Colombo (AsiaNews) – For the first time in the history of Sri Lanka, some members of the main opposition party, United National Party (UNP), as well as the Sri Lanka Muslim Congress (SLMC), crossed the floor to join the ruling Sri Lanka Freedom Party (SLFP).  President Mahinda Rajapakse now has an absolute majority in parliament. The opposition UNP slammed the government for violating the memorandum of understanding the two had signed concerning common political goals such as ending the inter-ethnic conflict in the country’s north-east.

The cabinet reshuffle that followed is the first one President Rajapakse has made since his election in 2005. The 18 UNP and 6 SLMC MPs were sworn in yesterday.

Media Minister Anura Priyadarshana Yapa said adding the UNP and SLMC defectors to MPs from the Jathika Hela Urumaya (JHU) and Jantha Vimukthi Peramuna (JVP) gives the ruling majority 159 seats in the 225-member parliament.

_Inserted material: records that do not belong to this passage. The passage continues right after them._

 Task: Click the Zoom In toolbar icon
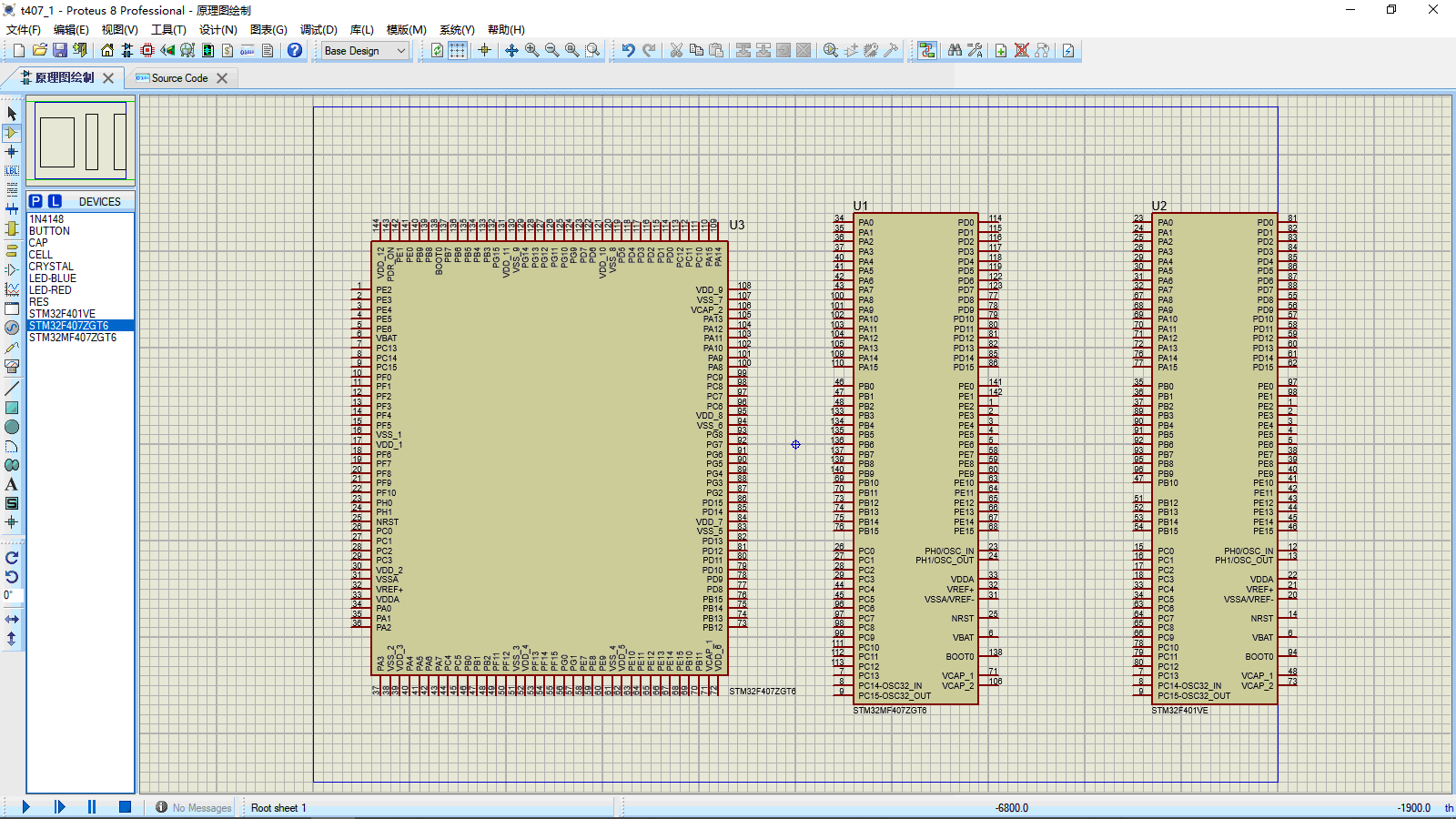point(531,50)
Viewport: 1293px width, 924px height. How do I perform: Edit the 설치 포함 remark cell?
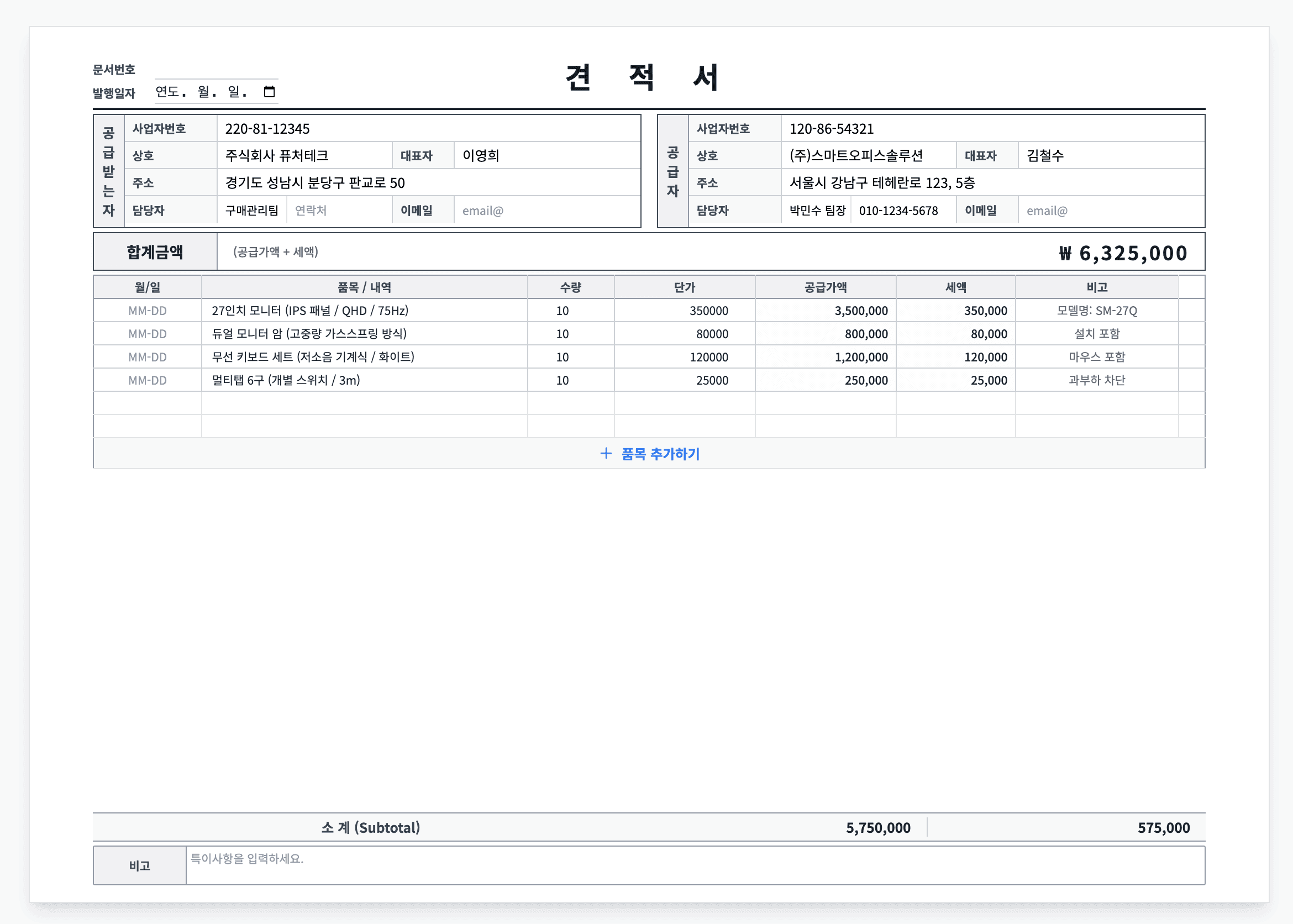point(1096,334)
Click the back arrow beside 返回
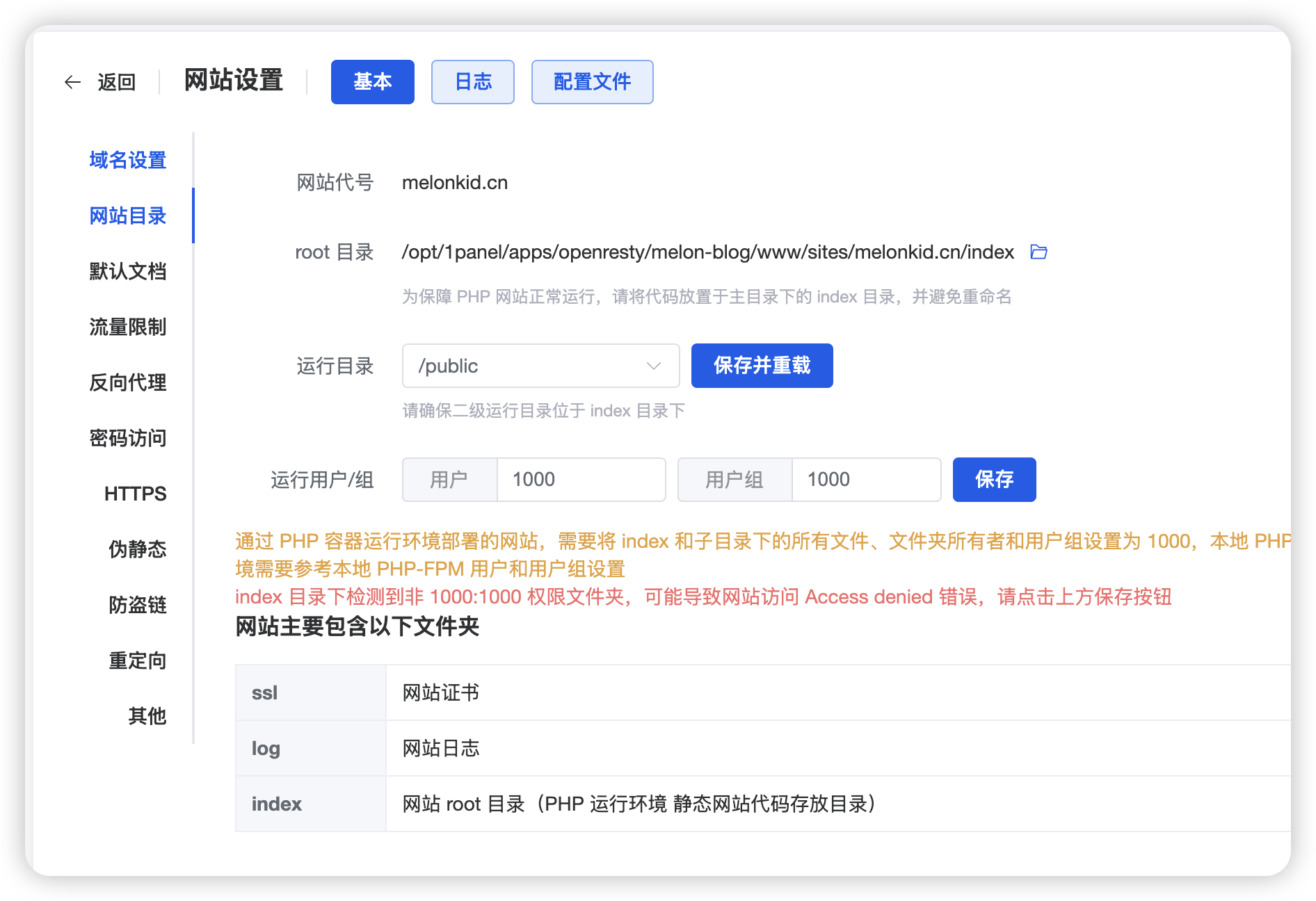Viewport: 1316px width, 901px height. pos(73,81)
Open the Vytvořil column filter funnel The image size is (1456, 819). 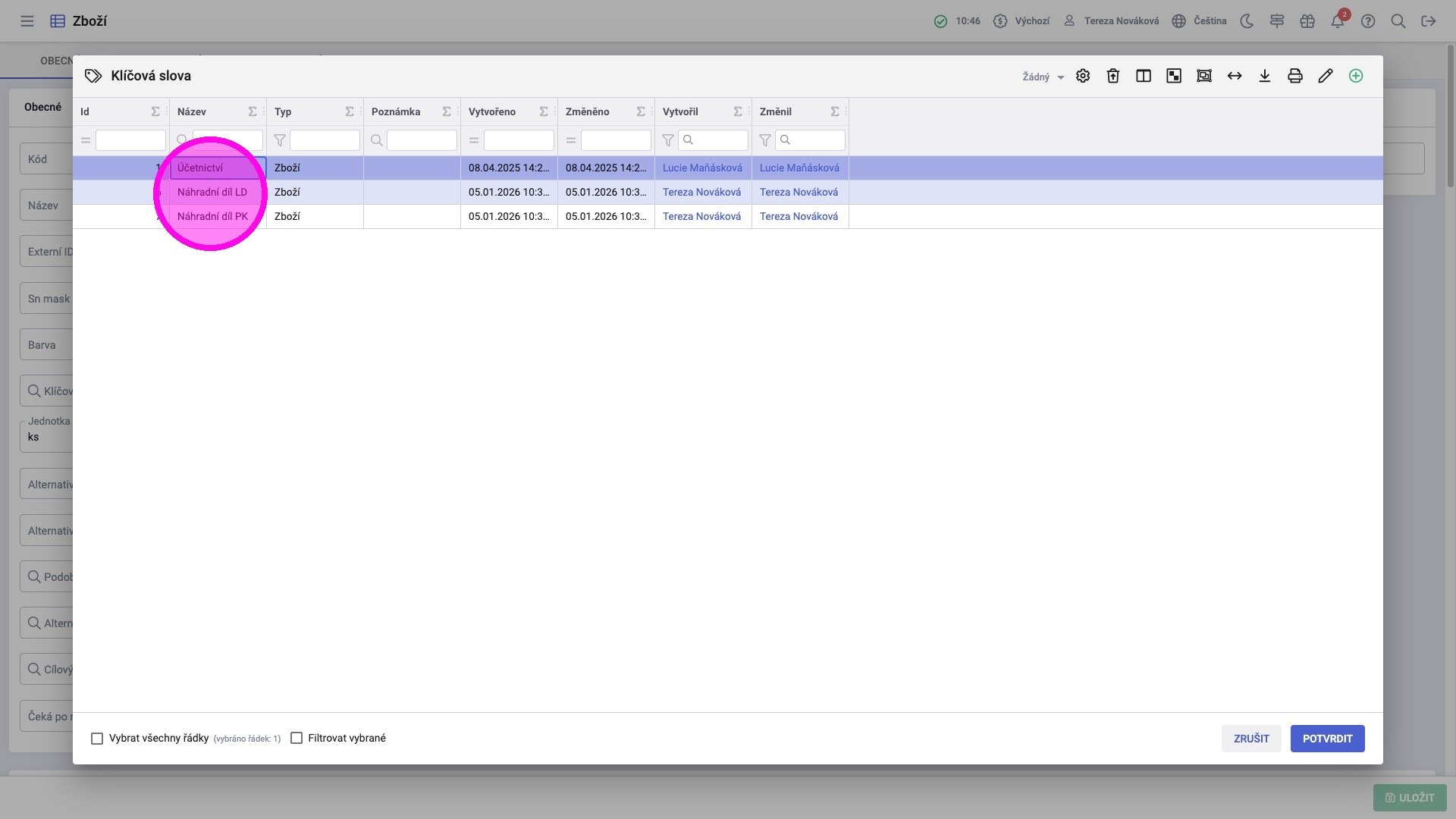668,140
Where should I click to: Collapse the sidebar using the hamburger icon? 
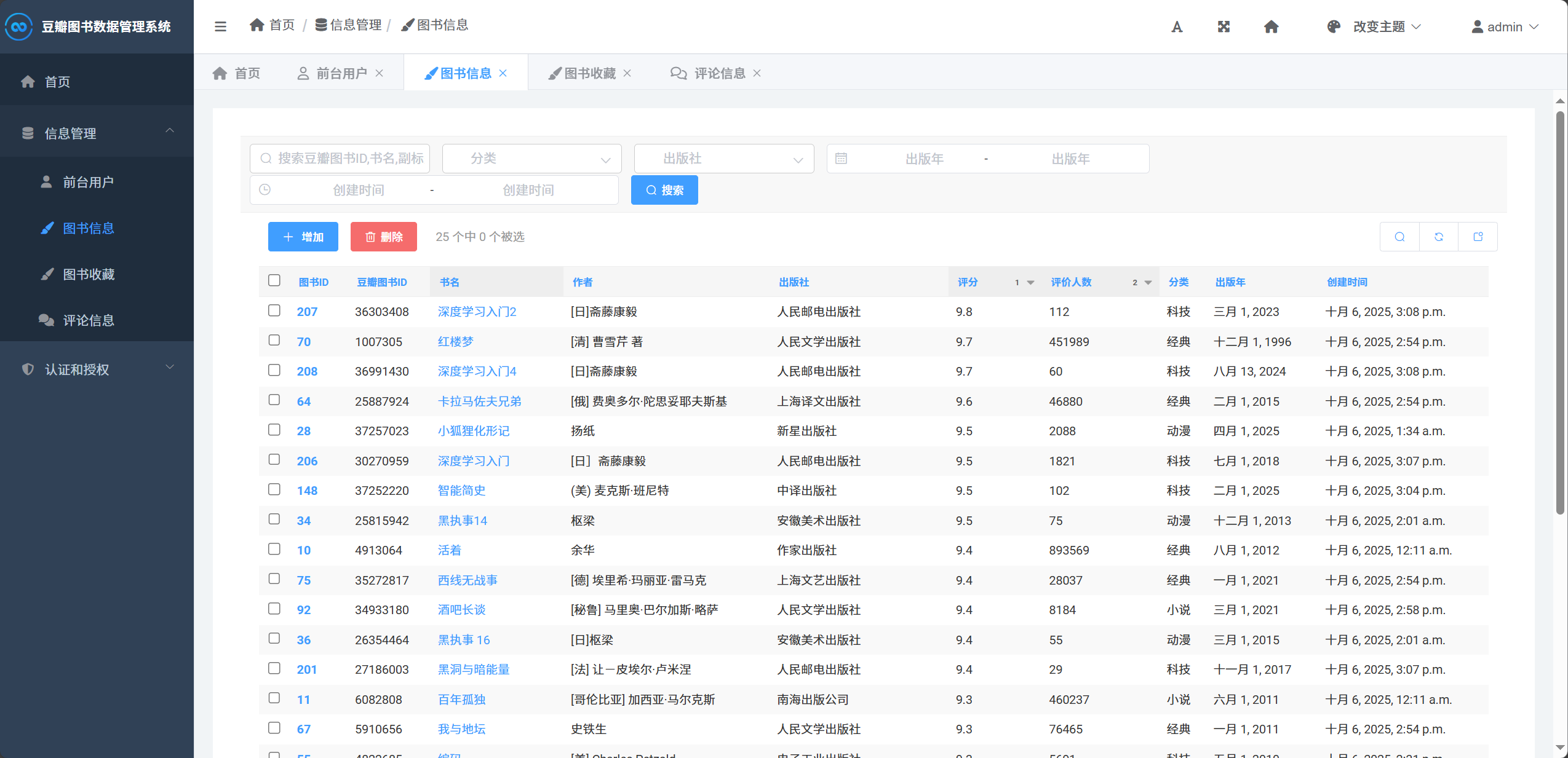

The swearing-in ceremony saw the participation of 51 cabinet ministers, 33 non-cabinet ministers and 19 deputy ministers were sworn yesterday.

President Rajapakse will continue however to hold defence, public security, law and order, religious affairs, finance and planning and nation-building portfolios.

In a symbolic gesture to show their displeasure opposition leaders tore the memorandum of understanding signed with the president’s party on October 23, 2006.

“We shall no longer abide by the memorandum if the president doesn’t need our support” said UNP Chairman Rukman Senanayake.

UNP General Secretary Tissa Attanayake went further and accused the president of violating one of the memorandum’s important clauses by offering portfolios to UNP dissidents.

The memorandum was intended to allow both government and opposition parties to vet common strategies to face the country’s main problems like the long conflict with Tamil rebels.

Rajapakse’s party lacked the numbers in parliament to have a majority and needed the opposition to pass any bill or adopt any measure relating to the war, an area where the two main parties have different ideas.

In the past the opposition had expressed support for talks with the Tamil Tigers, but within Rajapakse’s ruling Marxist alliance parties like the JVP always opposed talks with the rebels.